My first thoughts, when I got over the first blast of horror and sadness when I heard about this, were "well, should anybody be suprised that this keeps happening here?" After all, the only difference between these poor children and the other millions that we slaughter every year were that these at least made it out of their mother's wombs. Then, tonight I read where Mike Huckabee basically said much the same thing, in the context of how we have increasingly removed God from schools and everywhere else we can eradicate him from the public square. The comments on his statement were filled with some of the most vitriputive hatred I have ever seen. As will, I suppose, some of the responses to this post. But, I just don't really care about not "offending" anybody anymore, while being offended everyday by some of the the drivel that passes for "enlightened" opinion.

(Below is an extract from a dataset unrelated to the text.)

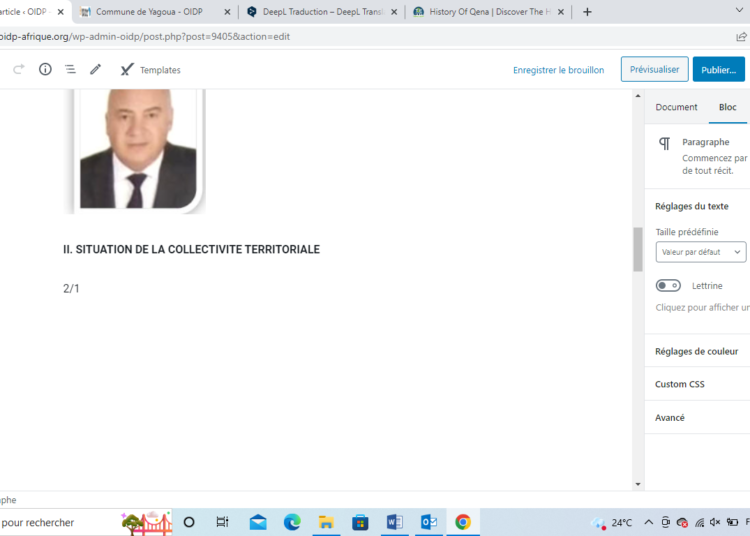Toggle the Lettrine drop cap switch
This screenshot has height=536, width=750.
click(668, 286)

Pope Paul VI started the chain of thought in Humanae Vitae. Pope John the XXIII continued the conversation, and warned that we are becoming a "culture of death." He was right. We can deal with the superficialities all we want--that's easy. But that will have no real effect one way or the other. Until we take a close look at ourselves as a society--what we promote, what we value, how our laws reflect those values, and whether we believe that those laws and values have their source in anything other than the political process and man-made edicts, we are deluding ourselves if we think that we are truly going to make headway in dealing with the various evils we see running rampant all around us, to a greater degree all the time. We consistently devalue life, treat the very decisions of life and death as a commodity of some sort, work constantly to eradicate anything holy from the public square and debate, and attack and and do everything we can to marginalize in any way possible those who attempt to bring a different perspective to the table for consideration.
I know that not everyone on this board is Catholic, and I respect that. The fact that my thoughts on this issue devolve from the teachings of the church, however, make them no more invalid than opposing thoughts of others that have their sources elsewhere. Or does it?